» **Instruction**: Reproduce, character for character, the stretch of the entries from the line containing "This screenshot has width=1326, height=896." through the end of the entries, both ends included. Omit the pictures from your answer.

* * * * * * * * *

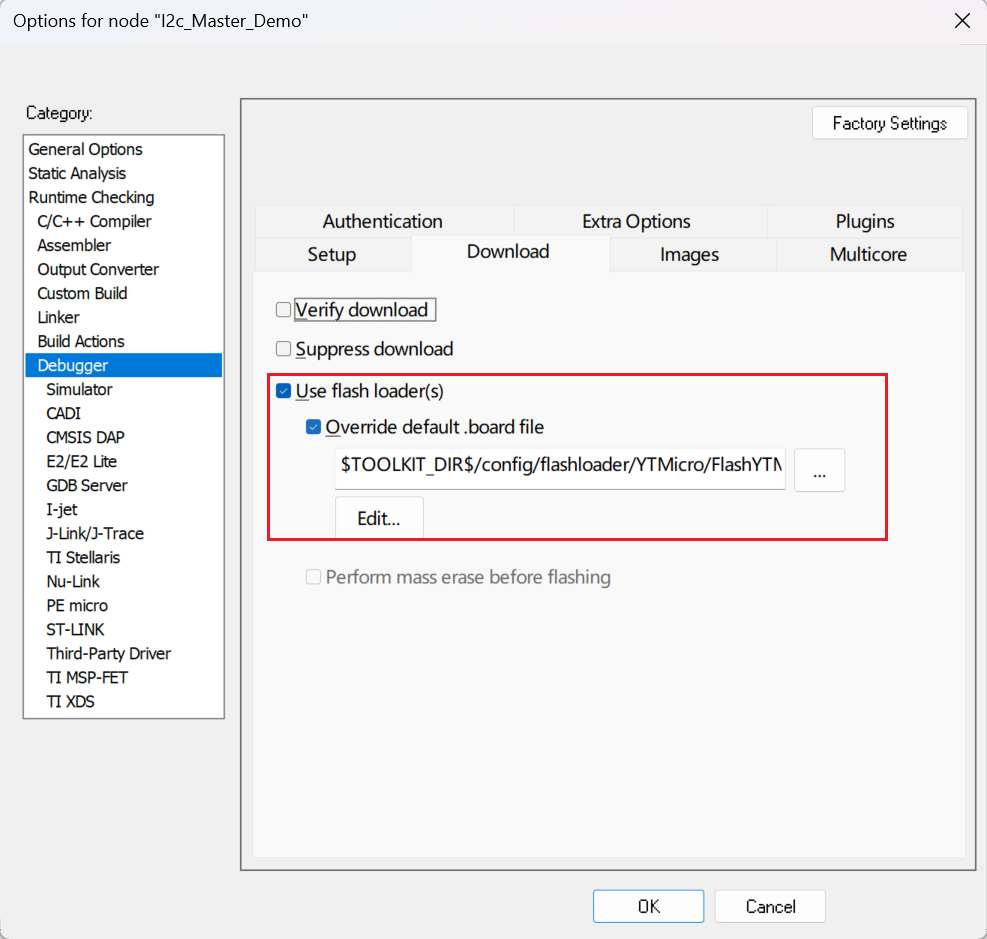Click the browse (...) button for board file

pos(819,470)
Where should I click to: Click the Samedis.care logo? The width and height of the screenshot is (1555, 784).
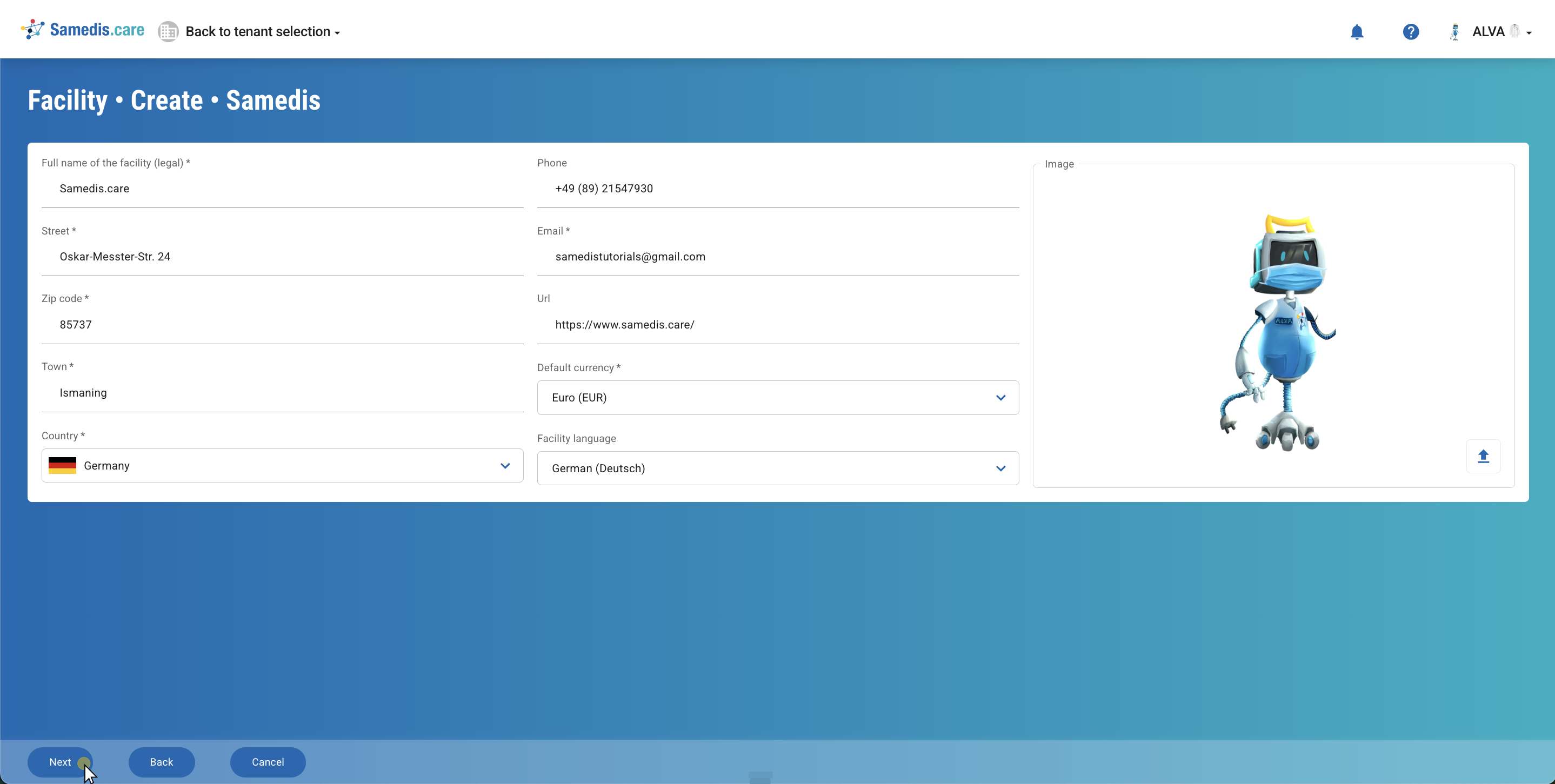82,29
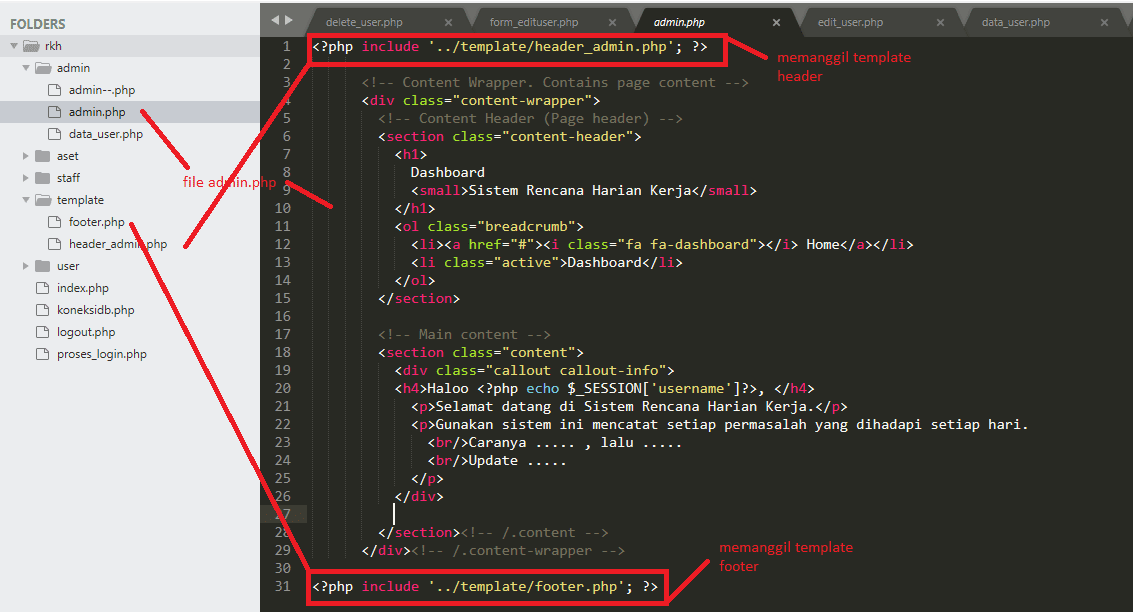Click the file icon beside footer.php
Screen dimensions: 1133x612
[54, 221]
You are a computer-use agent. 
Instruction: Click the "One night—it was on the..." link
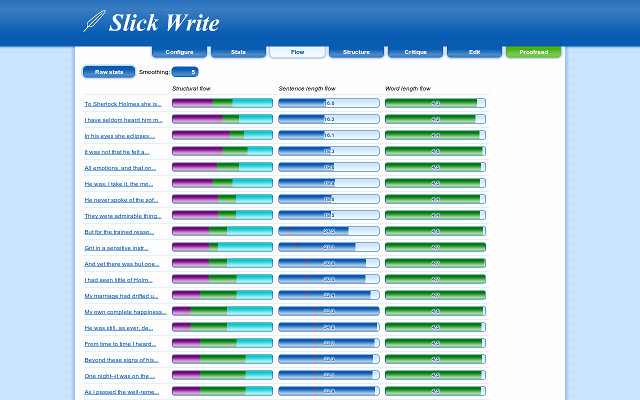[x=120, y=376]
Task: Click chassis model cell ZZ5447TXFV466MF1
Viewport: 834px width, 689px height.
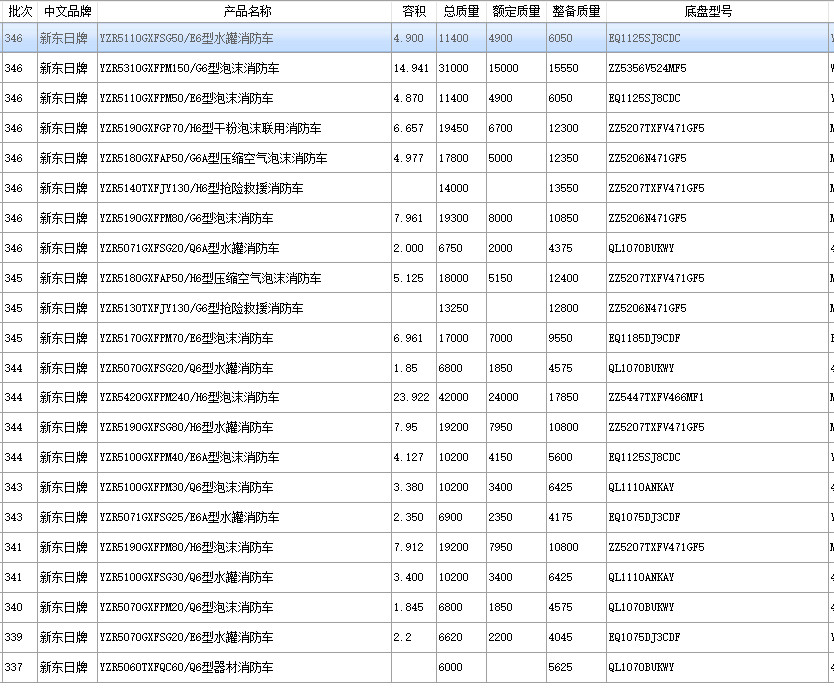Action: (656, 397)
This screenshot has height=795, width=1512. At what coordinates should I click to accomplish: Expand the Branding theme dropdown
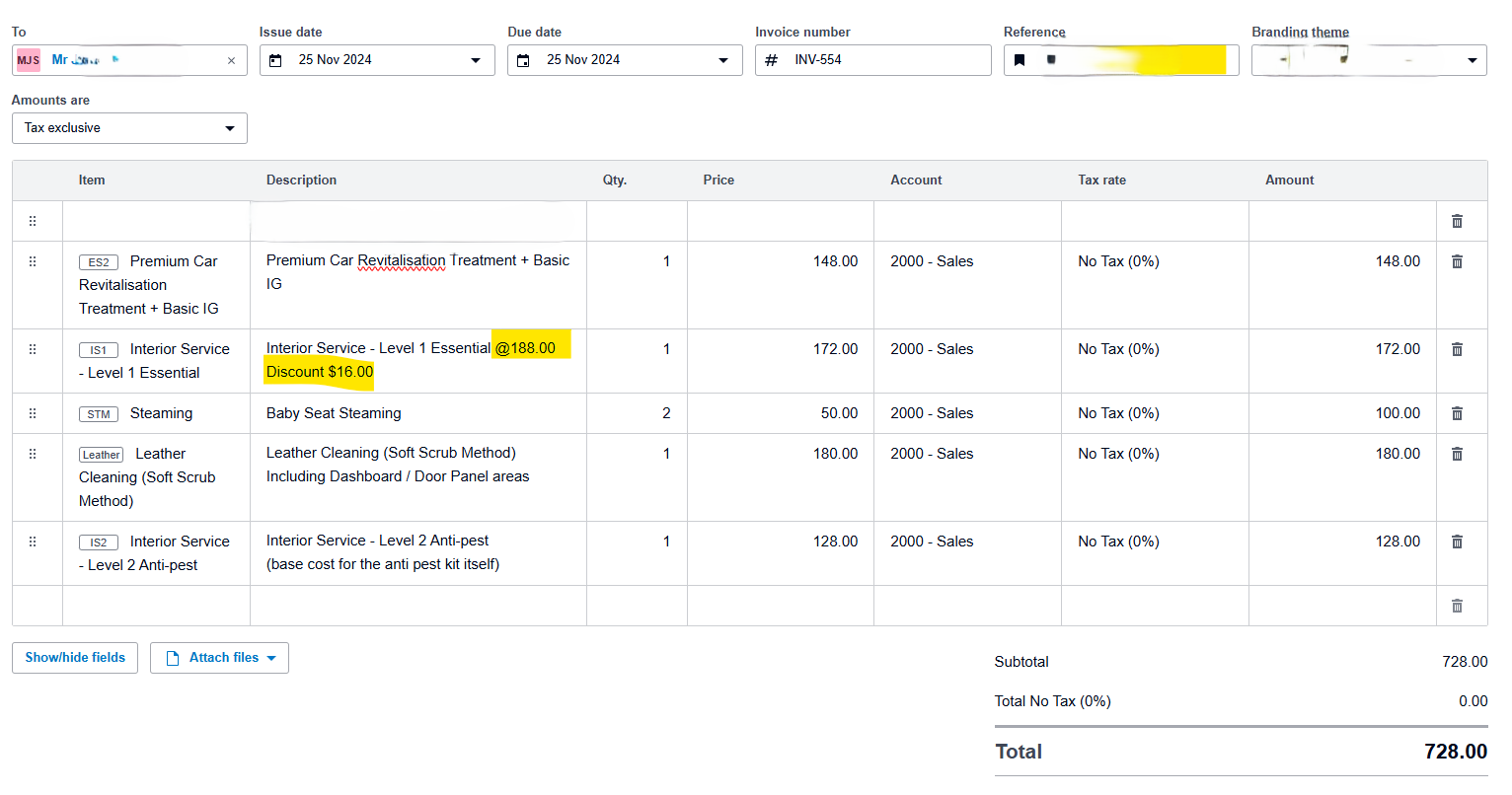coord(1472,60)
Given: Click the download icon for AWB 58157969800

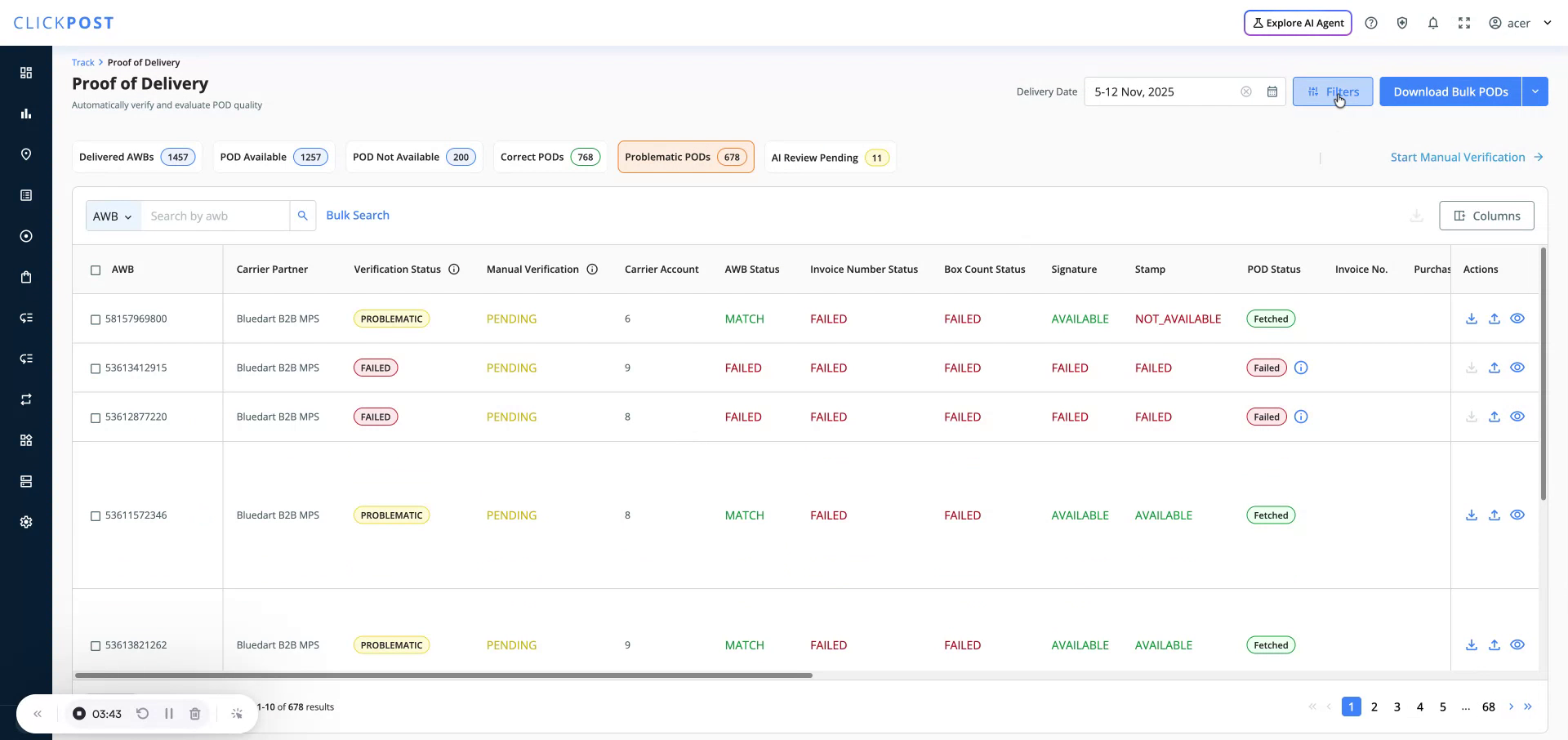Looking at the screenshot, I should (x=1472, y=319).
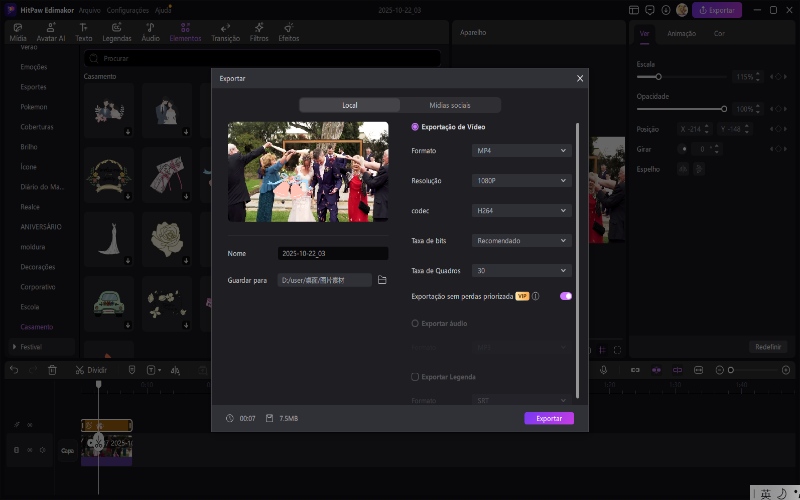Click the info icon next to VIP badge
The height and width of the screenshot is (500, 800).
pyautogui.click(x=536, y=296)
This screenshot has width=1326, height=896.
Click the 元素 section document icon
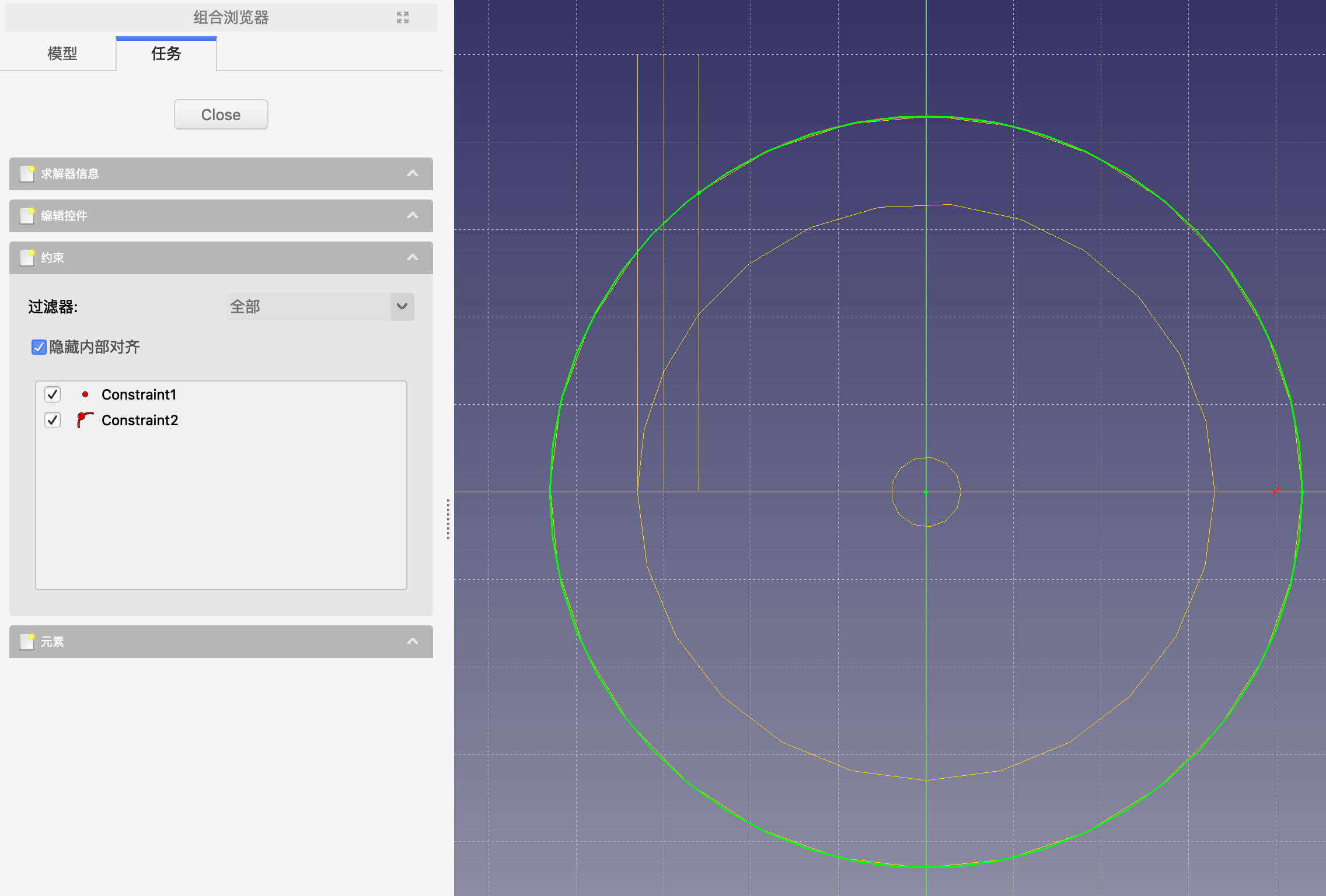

* * * * * * * * *

» **Solution below**:
This screenshot has width=1326, height=896.
Click the 元素 section document icon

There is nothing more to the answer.